# [DO THIS]
Please reproduce the data starting with the line that contains "Given: Open LEGGI IL GIORNALE" and going on through the line that contains "I will point(986,442).", switching "Spotify" to "Slack" and keeping everything else the same.

Data items:
---
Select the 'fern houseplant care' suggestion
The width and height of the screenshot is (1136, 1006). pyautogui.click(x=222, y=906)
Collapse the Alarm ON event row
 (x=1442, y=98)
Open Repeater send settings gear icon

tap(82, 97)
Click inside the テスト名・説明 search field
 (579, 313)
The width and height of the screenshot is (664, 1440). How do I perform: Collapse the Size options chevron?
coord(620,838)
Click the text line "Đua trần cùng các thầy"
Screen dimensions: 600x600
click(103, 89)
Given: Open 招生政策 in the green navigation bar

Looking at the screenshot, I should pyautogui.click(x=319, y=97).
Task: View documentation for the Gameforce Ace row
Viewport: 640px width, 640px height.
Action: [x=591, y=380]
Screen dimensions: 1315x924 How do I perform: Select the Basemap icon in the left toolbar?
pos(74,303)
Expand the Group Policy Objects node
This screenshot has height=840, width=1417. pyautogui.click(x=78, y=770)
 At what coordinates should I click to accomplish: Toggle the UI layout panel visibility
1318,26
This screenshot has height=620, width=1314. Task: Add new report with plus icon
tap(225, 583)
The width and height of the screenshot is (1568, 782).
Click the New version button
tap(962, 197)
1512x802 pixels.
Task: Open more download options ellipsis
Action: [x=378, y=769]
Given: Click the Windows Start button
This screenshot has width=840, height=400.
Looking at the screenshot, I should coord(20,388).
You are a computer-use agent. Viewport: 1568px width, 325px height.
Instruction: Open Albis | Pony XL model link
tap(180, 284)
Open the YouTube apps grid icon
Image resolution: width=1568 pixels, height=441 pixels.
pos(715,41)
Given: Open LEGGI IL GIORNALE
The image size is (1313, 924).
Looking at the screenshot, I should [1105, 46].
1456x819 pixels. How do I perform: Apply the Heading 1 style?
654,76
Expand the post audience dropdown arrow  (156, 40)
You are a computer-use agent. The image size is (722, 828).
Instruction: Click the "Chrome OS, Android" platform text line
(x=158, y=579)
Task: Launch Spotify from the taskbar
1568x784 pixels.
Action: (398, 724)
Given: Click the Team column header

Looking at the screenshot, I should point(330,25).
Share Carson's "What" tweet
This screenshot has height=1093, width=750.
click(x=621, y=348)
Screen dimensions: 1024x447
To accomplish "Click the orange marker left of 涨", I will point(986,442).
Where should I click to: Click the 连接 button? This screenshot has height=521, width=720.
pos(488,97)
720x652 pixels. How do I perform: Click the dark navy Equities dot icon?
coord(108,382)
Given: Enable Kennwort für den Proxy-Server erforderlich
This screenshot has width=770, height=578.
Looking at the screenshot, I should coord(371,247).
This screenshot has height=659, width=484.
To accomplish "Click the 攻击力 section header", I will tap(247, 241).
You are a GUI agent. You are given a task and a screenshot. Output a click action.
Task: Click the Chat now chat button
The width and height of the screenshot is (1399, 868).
---
# [RESPONSE TO THIS TASK]
Given: Open LEGGI IL GIORNALE
The image size is (1313, 924).
Looking at the screenshot, I should [1105, 46].
1456x819 pixels. How do I perform: Apply the Heading 1 style?
654,76
Expand the post audience dropdown arrow  (156, 40)
You are a computer-use agent. The image size is (722, 828).
Instruction: Click the "Chrome OS, Android" platform text line
(x=158, y=579)
Task: Launch Slack from the taskbar
1568x784 pixels.
Action: (398, 724)
Given: Click the Team column header

Looking at the screenshot, I should point(330,25).
Share Carson's "What" tweet
This screenshot has height=1093, width=750.
click(x=621, y=348)
Screen dimensions: 1024x447
To accomplish "Click the orange marker left of 涨", I will point(986,442).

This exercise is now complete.